To recap: I missed you and I’m really going to try to be a better correspondent; I grow old, do I dare to eat a peach, etc.; I’m still Jewish; a book can still rock my world, and nobody’s more surprised than I am; I still don’t believe in an omniscient Spacegod but see some lingering value in traditions constellating around same; shit’s changing, so hang onto your hat and, if possible, values; and let’s see if we can’t put all the end-of-the-world scenarios on hold for a minute and dream up a few beginnings.


In other words: Happy New … something.




































































Thursday, July 30, 2009

Hi, Guys!

I know, Simon and I don't call home enough. You have every right to feel like my neglected Jewish mother.

It's not that we don't write any more. We write all the time. Just, usually stuff we already cashed the check for that's, like, due. Sorry, Hotties. Food, shelter and premium cable don't pay for themselves. Sadly for the Collective We, our foignant ruminations on all that is tangentially Jewy tends to get scrawled on a post-it for "when we have time to blog." Which, apparently? Not so often, these days. Though who knows what the future holds. Perhaps... posts! Weirder shit has happened! But, um... probably not this month. Just being honest.

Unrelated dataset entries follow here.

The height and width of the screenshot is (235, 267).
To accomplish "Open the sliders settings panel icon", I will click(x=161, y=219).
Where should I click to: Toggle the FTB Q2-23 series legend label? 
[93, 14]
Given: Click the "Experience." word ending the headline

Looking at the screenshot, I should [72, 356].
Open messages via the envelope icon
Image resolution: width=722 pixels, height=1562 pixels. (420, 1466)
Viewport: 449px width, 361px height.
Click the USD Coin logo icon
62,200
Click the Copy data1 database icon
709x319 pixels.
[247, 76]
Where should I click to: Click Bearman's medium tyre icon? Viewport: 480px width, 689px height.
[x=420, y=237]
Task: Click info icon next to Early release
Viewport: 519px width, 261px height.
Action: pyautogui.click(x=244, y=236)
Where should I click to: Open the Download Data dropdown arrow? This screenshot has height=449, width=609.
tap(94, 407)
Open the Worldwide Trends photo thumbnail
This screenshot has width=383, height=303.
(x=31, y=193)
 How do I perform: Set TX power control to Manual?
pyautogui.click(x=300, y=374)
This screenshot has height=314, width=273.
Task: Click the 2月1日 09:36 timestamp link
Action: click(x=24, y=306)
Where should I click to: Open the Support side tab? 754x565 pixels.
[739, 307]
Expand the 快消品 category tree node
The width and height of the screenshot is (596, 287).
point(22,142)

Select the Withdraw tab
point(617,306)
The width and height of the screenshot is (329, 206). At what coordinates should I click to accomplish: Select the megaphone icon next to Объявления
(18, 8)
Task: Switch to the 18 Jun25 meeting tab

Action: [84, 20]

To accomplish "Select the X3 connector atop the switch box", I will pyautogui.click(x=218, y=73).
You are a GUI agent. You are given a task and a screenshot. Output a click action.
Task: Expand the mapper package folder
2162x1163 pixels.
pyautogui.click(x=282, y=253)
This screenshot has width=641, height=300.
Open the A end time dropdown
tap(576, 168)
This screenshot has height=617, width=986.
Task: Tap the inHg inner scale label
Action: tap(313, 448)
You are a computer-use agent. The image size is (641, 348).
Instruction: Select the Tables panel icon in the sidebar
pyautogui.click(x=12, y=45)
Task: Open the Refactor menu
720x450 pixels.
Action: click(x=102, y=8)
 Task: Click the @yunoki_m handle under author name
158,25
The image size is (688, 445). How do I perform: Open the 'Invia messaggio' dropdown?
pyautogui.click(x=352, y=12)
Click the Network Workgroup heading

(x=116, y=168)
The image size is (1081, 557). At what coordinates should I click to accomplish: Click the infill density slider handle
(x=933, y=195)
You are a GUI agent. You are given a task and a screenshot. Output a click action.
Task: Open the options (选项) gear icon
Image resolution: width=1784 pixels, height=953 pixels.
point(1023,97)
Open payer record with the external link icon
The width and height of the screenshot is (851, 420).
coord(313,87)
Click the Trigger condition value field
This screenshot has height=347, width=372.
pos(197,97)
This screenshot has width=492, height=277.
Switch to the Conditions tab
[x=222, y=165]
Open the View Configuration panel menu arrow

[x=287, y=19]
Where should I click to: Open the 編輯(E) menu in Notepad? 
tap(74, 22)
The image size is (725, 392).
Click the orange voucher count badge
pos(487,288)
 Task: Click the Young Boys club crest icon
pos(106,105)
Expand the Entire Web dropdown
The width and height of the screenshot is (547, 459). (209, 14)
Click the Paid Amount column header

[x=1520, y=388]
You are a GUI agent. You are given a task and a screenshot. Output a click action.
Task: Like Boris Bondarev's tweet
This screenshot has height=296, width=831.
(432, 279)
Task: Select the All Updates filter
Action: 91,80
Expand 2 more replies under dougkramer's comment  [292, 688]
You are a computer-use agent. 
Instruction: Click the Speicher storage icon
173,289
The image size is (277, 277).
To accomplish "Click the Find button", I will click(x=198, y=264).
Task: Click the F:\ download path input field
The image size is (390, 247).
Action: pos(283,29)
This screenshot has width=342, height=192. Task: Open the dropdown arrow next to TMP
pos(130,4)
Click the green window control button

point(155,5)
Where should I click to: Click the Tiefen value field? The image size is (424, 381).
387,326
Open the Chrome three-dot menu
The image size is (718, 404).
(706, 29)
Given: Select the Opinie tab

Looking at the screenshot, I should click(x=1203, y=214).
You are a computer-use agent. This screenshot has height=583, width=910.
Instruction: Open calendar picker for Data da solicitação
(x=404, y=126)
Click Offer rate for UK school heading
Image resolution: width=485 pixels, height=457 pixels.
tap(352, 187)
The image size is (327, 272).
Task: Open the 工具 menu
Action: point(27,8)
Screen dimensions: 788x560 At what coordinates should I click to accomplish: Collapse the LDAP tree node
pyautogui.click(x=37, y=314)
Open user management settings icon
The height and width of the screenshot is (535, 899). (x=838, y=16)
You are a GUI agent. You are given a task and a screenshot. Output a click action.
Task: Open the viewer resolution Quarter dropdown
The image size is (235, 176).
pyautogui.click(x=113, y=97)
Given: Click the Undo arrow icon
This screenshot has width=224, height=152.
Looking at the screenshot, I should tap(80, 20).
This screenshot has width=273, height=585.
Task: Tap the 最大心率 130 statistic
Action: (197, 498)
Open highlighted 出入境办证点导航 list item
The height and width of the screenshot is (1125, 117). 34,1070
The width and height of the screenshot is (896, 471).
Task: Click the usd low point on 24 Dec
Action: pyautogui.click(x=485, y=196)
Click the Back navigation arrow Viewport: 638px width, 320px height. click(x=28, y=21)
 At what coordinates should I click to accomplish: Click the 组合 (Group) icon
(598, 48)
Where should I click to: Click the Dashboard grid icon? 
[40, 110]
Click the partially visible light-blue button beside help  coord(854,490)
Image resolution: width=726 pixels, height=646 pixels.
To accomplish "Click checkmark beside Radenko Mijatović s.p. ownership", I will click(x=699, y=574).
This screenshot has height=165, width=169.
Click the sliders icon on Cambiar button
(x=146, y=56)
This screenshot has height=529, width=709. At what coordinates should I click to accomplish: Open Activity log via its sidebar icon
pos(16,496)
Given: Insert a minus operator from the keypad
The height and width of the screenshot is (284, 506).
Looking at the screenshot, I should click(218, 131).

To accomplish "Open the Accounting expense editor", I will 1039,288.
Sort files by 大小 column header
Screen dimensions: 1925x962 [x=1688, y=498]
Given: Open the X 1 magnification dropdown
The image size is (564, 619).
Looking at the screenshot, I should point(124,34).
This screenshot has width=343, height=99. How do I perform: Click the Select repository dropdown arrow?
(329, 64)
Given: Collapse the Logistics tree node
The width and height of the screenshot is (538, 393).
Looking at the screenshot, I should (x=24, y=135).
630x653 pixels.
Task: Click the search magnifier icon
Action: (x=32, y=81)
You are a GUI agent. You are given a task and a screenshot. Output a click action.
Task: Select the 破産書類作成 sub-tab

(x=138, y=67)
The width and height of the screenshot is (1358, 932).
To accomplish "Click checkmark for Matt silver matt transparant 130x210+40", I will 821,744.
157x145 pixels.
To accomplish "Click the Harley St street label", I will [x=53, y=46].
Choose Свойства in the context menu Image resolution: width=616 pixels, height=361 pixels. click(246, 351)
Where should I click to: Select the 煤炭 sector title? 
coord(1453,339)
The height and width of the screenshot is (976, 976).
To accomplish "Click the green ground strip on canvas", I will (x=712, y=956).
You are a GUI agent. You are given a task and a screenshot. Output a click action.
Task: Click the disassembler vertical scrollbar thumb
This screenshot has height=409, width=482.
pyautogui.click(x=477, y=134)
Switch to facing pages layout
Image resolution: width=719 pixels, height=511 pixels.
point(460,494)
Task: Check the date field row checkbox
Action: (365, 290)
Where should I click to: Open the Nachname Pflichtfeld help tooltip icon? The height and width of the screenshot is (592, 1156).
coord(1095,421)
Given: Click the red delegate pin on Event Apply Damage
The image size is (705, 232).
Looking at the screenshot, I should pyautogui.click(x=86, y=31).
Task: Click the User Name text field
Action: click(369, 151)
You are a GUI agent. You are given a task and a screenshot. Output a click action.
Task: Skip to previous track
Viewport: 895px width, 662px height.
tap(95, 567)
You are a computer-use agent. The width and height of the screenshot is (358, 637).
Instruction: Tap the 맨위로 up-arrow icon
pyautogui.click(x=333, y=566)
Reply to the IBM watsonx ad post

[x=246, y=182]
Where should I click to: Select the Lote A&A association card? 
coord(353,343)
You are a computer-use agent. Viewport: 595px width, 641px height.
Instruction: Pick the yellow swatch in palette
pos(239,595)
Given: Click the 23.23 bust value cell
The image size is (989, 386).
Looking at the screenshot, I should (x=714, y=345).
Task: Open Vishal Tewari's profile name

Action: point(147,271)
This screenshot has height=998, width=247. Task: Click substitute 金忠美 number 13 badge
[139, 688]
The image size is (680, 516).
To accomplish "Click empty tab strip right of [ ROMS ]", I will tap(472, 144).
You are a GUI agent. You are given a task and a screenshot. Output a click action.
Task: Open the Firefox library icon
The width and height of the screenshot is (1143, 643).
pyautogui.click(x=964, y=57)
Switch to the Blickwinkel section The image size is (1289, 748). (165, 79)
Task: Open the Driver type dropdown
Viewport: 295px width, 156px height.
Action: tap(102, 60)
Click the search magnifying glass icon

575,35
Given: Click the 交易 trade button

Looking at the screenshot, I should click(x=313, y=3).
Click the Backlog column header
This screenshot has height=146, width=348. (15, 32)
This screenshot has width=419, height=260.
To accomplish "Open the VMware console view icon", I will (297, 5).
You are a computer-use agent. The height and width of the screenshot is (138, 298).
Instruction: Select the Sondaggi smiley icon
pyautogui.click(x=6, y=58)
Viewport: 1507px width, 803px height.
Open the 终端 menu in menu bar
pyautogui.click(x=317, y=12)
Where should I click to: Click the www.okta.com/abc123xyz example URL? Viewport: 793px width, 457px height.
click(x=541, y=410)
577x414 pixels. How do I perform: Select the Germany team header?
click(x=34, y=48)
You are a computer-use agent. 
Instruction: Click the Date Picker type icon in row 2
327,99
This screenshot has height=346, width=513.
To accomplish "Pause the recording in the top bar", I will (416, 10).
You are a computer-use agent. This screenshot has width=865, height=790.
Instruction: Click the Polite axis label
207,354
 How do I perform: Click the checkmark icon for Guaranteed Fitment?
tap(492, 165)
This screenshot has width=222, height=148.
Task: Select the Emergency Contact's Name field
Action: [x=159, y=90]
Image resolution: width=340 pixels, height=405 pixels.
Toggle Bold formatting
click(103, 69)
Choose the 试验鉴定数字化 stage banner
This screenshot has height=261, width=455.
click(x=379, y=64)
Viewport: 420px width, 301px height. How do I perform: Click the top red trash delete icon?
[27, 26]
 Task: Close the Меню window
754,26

Anyhoodle. I did want to pop in to let you know that if you miss me, or if you're bored of the inferior gothic erotica you've managed to scrounge up without my guidance, or-- best possible combo-- both: I have a story in the just-published Susie Bright anthology Bitten.

You can buy it here.

Hope your Jewiness is going swimingly! We think of you often. Especially when we're drunk.

xoxo till we blog again,

Sera

Wednesday, April 08, 2009

Just in Time for Pesach.
a long-overdue missive from Simon

Yeah, we know. We know! It took us until April to get a 2009 post on the board. Do we feel guilty about it? Ordinarily I'd say yes, but ya gotta wonder: How much more online crap do you need to look at? I mean, the freakin' ocean of status updates and e-mail circulars and IMs and whateverelsethefuck that keeps overtopping your digital levees must keep you plenty busy.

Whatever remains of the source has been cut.